Une rapide lecture de ce texte laisse pressentir qu’au sein du Canon romain, Supplices occupe une place essentielle.

Cela est si vrai que les rubriques imposent alors au célébrant des attitudes et des gestes rituels [1] dont l’intelligence conduit à pénétrer davantage le mystère d’amour de la Rédemption. Lorsque le célébrant aborde les premiers mots de la prière Supplices, il s’incline profondément dans l’attitude de la supplication et ses mains jointes sont appuyées sur l’autel. Au cours de la période médiévale, il en était autrement : le célébrant s’inclinait en tenant les bras croisés sur la poitrine, comme cela s’observe encore dans les rits lyonnais et cartusien ainsi que dans celui des Carmes. Puis, en prononçant les mots « ex hac altaris participatione », le célébrant pose les mains sur le corporal et baise l’autel. Avec la main droite, il fait ensuite un signe de croix sur l’hostie en disant « Corpus », un autre sur le calice en disant « Sanguinem » et un troisième sur sa propre personne en concluant « omni benedictione cœlesti et gratia repleamur ».

Trois autres observations précisent l’importance de Supplices. En premier lieu, « l’Ange » du Seigneur est investi de sa mission « post consecrationem ». La mission impartie à cet « Ange » consiste en outre à porter le Corps et le Sang de l’Auguste Victime sur « l’autel céleste » de Dieu pour parfaire la réconciliation de l’humanité pécheresse avec son Créateur. Enfin Supplices crée le lien intime entre l’offrande désormais consacrée et la communion des fidèles.

On ne s’étonne point que bon nombre d’auteurs aient, de tout temps, analysé cette prière en scrutant le moindre de ses termes, préoccupés au premier chef de l’identité de ce « saint Ange » pourvu d’un ministère aussi « extraordinaire ». Quel est donc cet « Ange » anonyme et mystérieux auquel l’Eglise accorde le privilège de la majuscule ? La liturgie n’use jamais d’un langage inconséquent mais il faut reconnaître qu’en l’occurrence la terminologie usitée est inhabituelle.

Voici donc proposées aux lecteurs un ensemble de réflexions susceptibles de leur faire découvrir ce qu’ils ignorent encore, ou leur permettre de parfaire leurs connaissances, à partir des recherches passées ou présentes sur les mystères liturgiques posés par la prière Supplices. Au cours des siècles passés, trois hypothèses ont été suggérées, capables d’ouvrir davantage les âmes à la contemplation des mystères sacrés du Salut.

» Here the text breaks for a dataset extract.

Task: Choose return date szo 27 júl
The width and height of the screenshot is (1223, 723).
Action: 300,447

I - LE MINISTÈRE DE LA MILICE CÉLESTE

La première démarche qui s’impose naturellement à l’esprit se fonde sur une interprétation littérale du texte de la prière « Supplices ». Elle renvoie donc sur la recherche d’un Monde qui échappe à la myopie spirituelle de l’homme et au sein duquel, pour « des éternités d’éternités », se déroule la liturgie la plus inconcevable par son caractère grandiose. Tout homme ne jouit pas, en effet, comme saint Jean, du privilège de « voir » le ciel par une « porte entrouverte » [2] ; il lui reste cependant le secours des textes saints. Ceux-ci témoignent que le trône de Dieu est environné « d’une foule immense que nul ne peut dénombrer » [3], joignant ses chants et ses louanges à des « milliers de milliers et des myriades de myriades » d’anges [4] qui, « servant » le Tout-Puissant, « se tiennent debout » devant Lui.

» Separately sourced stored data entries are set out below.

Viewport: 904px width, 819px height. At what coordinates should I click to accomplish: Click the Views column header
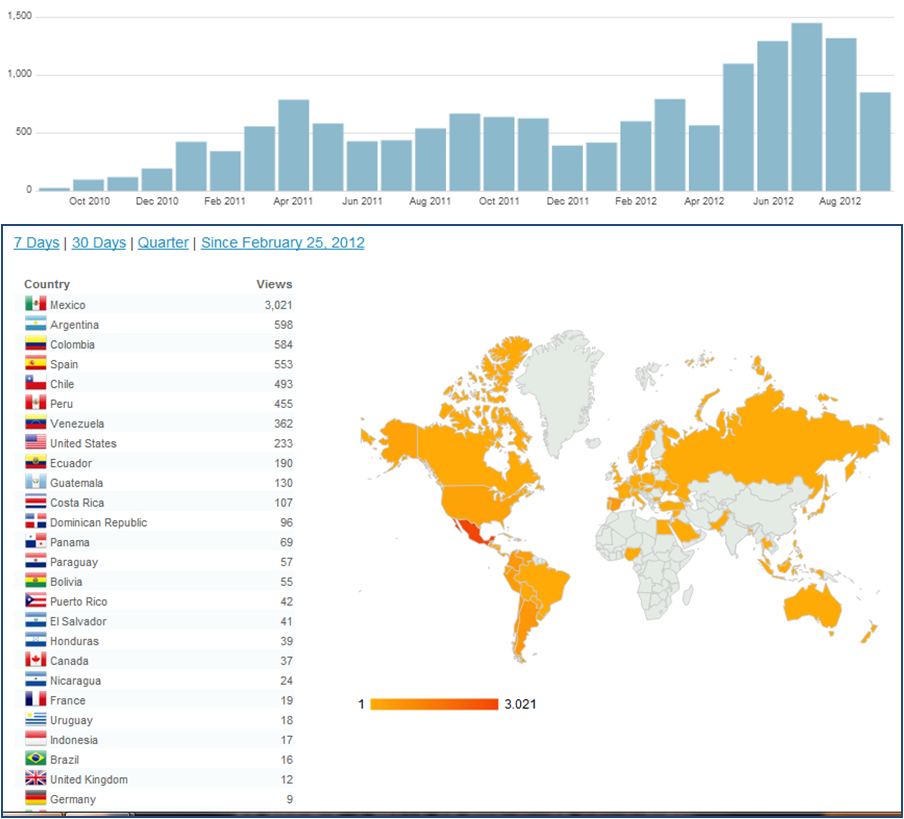click(x=273, y=284)
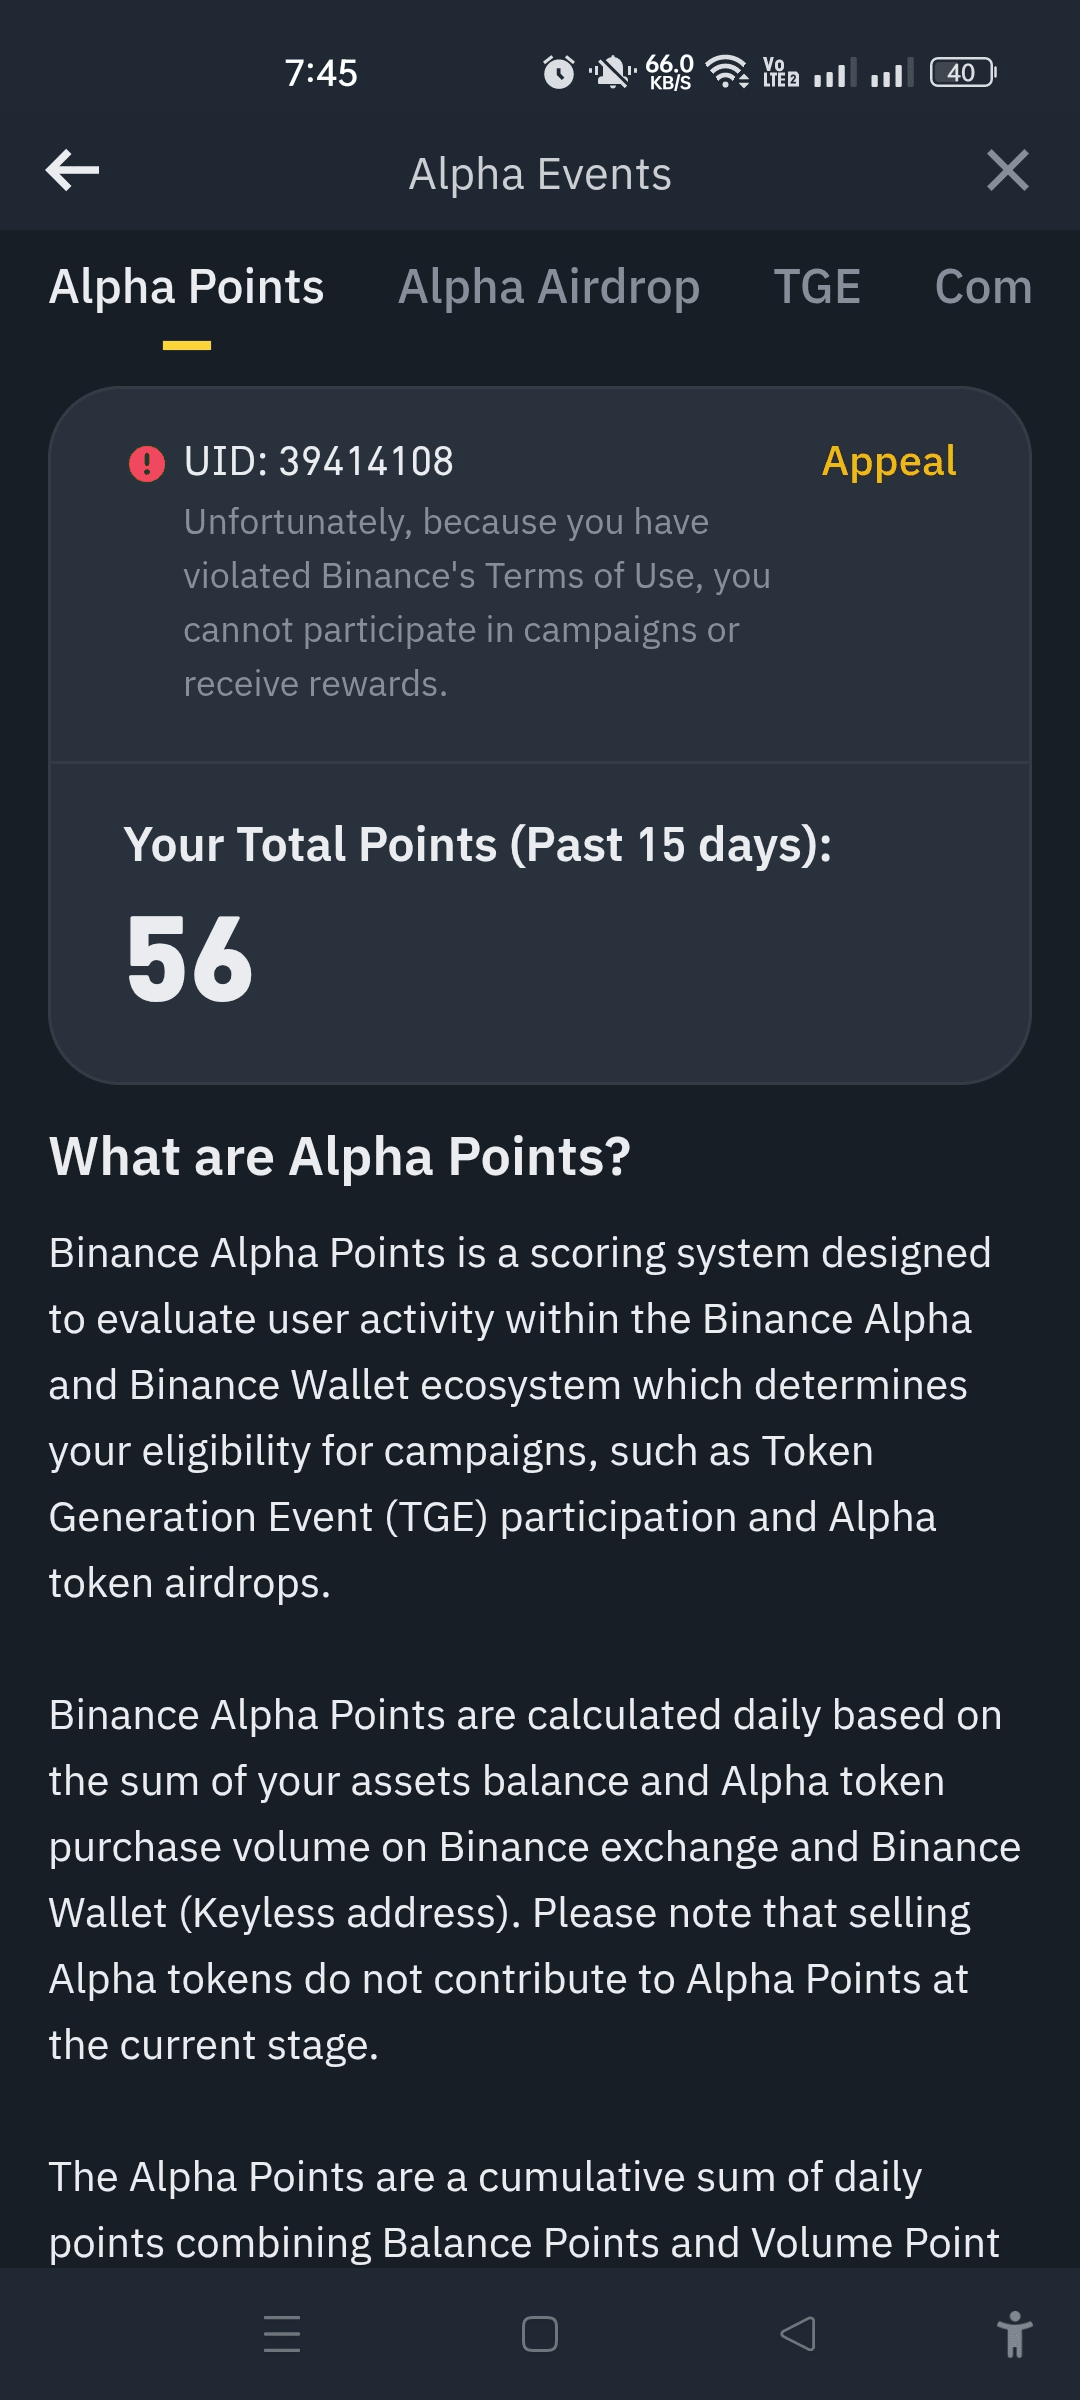
Task: Tap the alarm icon in status bar
Action: (x=559, y=72)
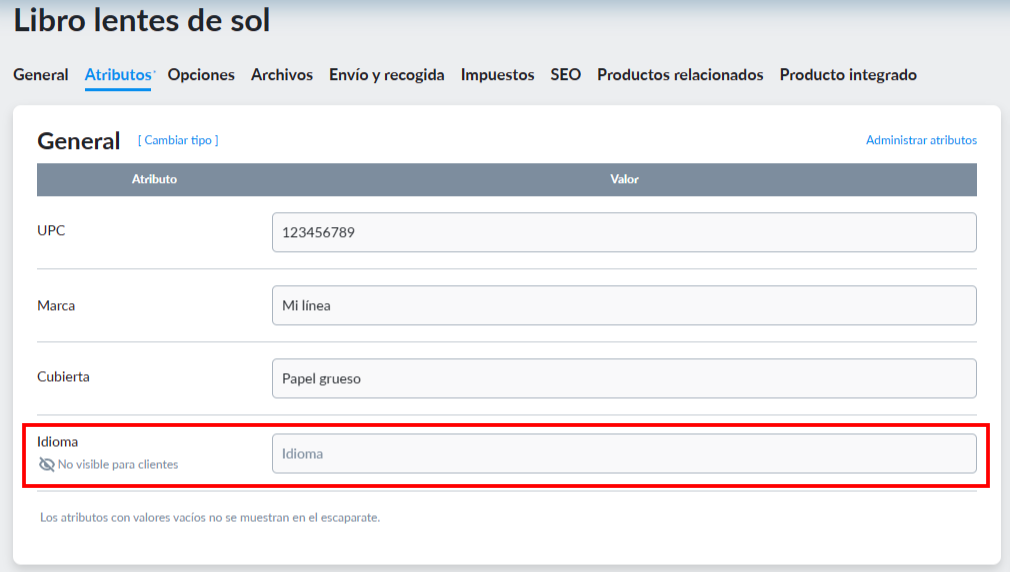Click the Libro lentes de sol title
The height and width of the screenshot is (572, 1010).
[x=142, y=20]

S’il faut considérer comme un ange le personnage mystérieux du Canon romain, le motif qui dicte cette affirmation ne pourrait se déceler que dans le travail d’analyse élaboré par les premières chrétientés à partir des données scripturaires et traditionnelles sur le ministère de la milice céleste.

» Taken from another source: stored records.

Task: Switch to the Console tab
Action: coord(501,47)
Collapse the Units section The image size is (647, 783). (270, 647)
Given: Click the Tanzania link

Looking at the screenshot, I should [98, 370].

Une approche du monde angélique

Par l’anaphore de son Livre VIII [5], la compilation des Constitutions Apostoliques, qui vit le jour à Antioche en plein milieu du IVe siècle, livre un indice capital. La lecture de ce texte permet de mesurer avec quel luxe de précisions le ministère des anges a été célébré par la liturgie d’alors : les neuf chœurs angéliques répartis en trois hiérarchies [6] y sont nommément désignés [7] au plus près du Trisagion, comme ils le seront dans un style moins exubérant par les præfationes du missel romain [8]. Le texte de notre liturgie écarte en effet « les milliers d’yeux » des Chérubins et les « six ailes » des Séraphins mais on sait encore que les premiers aiment Dieu d’un amour ardent, que les seconds chantent la divine louange, que les Dominations adorent le Très-Haut et que les Puissances Le révèrent : tremunt Potestates.

En vérité, l’anaphore des Constitutions Apostoliques et le Canon romain n’ont nullement innové en cette matière. Trois siècles plus tôt, saint Paul faisait allusion aux anges dans ses épîtres aux chrétiens qu’il visitait. Par deux fois [9] !. Et la pensée paulinienne elle-même s’alimentait à un fond commun traditionnel explicité par les livres de l’Ancien Testament.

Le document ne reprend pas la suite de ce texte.